> [PROVIDED MATERIAL]
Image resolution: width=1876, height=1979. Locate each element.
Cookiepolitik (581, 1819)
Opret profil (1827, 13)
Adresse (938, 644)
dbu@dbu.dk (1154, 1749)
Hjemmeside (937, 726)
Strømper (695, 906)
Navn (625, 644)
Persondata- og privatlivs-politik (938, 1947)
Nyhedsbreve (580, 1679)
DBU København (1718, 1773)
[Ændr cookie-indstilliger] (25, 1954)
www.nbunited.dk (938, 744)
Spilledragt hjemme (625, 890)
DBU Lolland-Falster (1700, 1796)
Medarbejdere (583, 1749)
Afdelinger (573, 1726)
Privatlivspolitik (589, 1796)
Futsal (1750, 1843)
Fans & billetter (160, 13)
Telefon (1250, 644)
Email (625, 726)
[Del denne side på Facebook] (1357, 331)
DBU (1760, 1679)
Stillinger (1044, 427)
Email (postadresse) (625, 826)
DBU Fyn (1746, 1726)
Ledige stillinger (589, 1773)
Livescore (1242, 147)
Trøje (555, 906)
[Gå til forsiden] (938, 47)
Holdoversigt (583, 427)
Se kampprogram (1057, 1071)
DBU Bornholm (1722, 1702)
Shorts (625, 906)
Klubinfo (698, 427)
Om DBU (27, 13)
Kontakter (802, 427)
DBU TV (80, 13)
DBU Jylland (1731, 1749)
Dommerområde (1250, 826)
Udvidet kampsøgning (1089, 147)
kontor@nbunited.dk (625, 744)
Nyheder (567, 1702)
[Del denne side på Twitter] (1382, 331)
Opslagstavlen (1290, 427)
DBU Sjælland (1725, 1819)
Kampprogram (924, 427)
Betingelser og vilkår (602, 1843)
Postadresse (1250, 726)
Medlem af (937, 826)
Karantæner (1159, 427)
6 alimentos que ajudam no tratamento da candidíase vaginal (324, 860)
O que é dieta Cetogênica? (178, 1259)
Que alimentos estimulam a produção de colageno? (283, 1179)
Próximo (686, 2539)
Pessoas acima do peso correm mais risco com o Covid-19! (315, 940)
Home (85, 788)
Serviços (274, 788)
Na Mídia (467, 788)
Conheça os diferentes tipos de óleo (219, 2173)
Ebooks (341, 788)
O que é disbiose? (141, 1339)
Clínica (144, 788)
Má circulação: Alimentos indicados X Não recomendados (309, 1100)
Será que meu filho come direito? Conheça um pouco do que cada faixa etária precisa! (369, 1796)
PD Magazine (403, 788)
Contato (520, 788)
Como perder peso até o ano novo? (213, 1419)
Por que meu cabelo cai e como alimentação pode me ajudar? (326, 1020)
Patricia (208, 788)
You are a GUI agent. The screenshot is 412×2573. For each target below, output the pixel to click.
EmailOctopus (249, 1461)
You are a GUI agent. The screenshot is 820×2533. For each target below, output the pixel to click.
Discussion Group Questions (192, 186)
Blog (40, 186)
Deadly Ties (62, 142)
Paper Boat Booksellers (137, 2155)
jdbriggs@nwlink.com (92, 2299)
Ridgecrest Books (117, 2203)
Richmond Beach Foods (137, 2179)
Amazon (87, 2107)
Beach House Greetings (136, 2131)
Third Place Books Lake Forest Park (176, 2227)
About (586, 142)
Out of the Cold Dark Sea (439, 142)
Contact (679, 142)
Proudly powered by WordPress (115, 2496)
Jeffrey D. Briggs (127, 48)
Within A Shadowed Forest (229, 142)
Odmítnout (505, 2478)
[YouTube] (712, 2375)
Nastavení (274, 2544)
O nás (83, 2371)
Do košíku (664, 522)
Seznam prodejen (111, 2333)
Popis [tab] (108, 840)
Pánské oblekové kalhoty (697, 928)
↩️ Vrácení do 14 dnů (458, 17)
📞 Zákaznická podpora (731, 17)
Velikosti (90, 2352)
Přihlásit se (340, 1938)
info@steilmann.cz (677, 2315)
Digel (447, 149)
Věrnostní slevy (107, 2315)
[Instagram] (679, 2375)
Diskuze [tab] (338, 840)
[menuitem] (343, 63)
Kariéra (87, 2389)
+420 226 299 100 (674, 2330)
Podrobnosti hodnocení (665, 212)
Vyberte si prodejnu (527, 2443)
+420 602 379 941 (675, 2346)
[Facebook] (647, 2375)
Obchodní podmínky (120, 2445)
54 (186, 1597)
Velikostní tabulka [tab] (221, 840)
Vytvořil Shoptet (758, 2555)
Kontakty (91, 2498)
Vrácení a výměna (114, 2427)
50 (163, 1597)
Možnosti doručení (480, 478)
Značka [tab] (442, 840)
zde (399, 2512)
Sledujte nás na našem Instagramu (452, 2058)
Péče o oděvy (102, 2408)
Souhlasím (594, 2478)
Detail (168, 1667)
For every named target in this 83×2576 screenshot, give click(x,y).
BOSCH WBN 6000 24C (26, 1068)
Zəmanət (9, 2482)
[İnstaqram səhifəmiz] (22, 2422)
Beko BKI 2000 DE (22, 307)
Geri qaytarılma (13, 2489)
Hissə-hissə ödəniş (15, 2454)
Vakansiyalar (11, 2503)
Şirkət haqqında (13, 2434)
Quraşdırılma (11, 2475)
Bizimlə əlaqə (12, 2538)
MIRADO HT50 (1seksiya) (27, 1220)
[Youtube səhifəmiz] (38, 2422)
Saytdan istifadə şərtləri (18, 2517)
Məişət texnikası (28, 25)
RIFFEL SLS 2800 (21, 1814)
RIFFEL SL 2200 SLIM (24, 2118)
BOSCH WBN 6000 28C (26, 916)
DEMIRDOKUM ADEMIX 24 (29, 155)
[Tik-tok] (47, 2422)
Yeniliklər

> [WORK ITEM]
Write out again, exactly, the line containing "941 (675, 2346)" and every later line of the records. Omit the rest.

> [RESULT FOR THIS TASK]
+420 602 379 941 (675, 2346)
[Facebook] (647, 2375)
Obchodní podmínky (120, 2445)
54 (186, 1597)
Velikostní tabulka [tab] (221, 840)
Vytvořil Shoptet (758, 2555)
Kontakty (91, 2498)
Vrácení a výměna (114, 2427)
50 (163, 1597)
Možnosti doručení (480, 478)
Značka [tab] (442, 840)
zde (399, 2512)
Sledujte nás na našem Instagramu (452, 2058)
Péče o oděvy (102, 2408)
Souhlasím (594, 2478)
Detail (168, 1667)
For every named target in this 83×2576 screenshot, give click(x,y).
BOSCH WBN 6000 24C (26, 1068)
Zəmanət (9, 2482)
[İnstaqram səhifəmiz] (22, 2422)
Beko BKI 2000 DE (22, 307)
Geri qaytarılma (13, 2489)
Hissə-hissə ödəniş (15, 2454)
Vakansiyalar (11, 2503)
Şirkət haqqında (13, 2434)
Quraşdırılma (11, 2475)
Bizimlə əlaqə (12, 2538)
MIRADO HT50 (1seksiya) (27, 1220)
[Youtube səhifəmiz] (38, 2422)
Saytdan istifadə şərtləri (18, 2517)
Məişət texnikası (28, 25)
RIFFEL SLS 2800 (21, 1814)
RIFFEL SL 2200 SLIM (24, 2118)
BOSCH WBN 6000 28C (26, 916)
DEMIRDOKUM ADEMIX 24 (29, 155)
[Tik-tok] (47, 2422)
Yeniliklər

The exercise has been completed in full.